Mission Week. The week we were going to show our fellow students what we were all about and really make an impact. We had hoodies and t-shirts emblazoned with a Bible verse. We had little paperback copies of one of the gospels - I took a stack, enough for everyone on my corridor plus a few more (I found most of them in a box on top of a cupboard recently). Our Christian Union rep announced the hall's Mission Week events in the dining hall one night and I was upset by the gang of "popular" students who sniggered as he spoke, saying "Praise the Lord!" in mocking voices.

I placed a stack of gospel booklets in the kitchen at the end of the corridor, just in case anyone wanted to take one. The next day, they had disappeared, in much the same way that food from the fridge used to disappear, stolen and thrown away.

One of the Christian Union's student workers was going to come to our hall that week. I asked if she could run a little session in the kitchen on my corridor one evening. She could share her testimony and answer any questions people had; I would invite everyone along. I felt worried about it; so my best friend decided to scope out the situation and mention it to the rest of the corridor.

They weren't impressed.

"If that's what she wants to do, then she's going to be the architect of her own social death," said one of them.

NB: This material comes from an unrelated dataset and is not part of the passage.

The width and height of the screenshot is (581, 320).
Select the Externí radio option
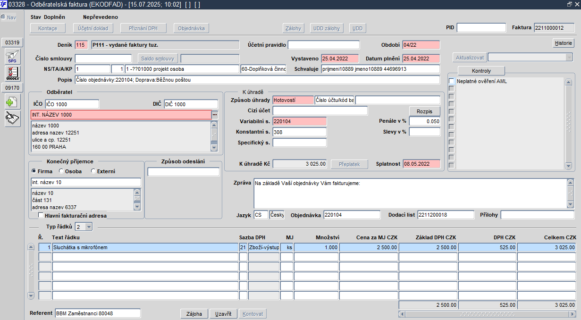(93, 171)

That's what she actually said.

The student worker came for her visit that evening - there was me, my best friend, and two more Christian friends from our hall, chatting in the kitchen and hoping someone else might wander in. They didn't.

I would desperately try to reassure myself that I was a changed person, but years of being bullied at school coupled with anxiety and depression had left me enormously contemptuous of others, when things went wrong. I really tried. I wanted to set an example. I made an effort to be friendly. But I couldn't really keep it up for very long. I was still a teenager, with the mood swings and irritations and inability to see nuance that this involves. I prayed hard and cried in my room as I listened to worship songs.

Spring

Our hall CU rep let me borrow her copy of I Kissed Dating Goodbye. I thought it was over the top and silly and so American, but it made me worry that I'd done something wrong. I became more distanced from CU culture: I'd tried, but I didn't feel I fit in.

I decided I wanted to be baptised. My parents, who had me baptised as a baby, felt I was dismissing what they had done for me and the way I had been brought up. They wanted to know why I wanted to do it again. They were worried that the type of churches I was now attending were a bit strange, a bit extreme. Arguments followed. Angrily, I parroted little soundbites I'd picked up about some churches being "dead" and infant baptism being "wrong" and people just repeating liturgy week after week "without it meaning anything to them". They continued to feel unsure, but agreed to attend my baptism and support me.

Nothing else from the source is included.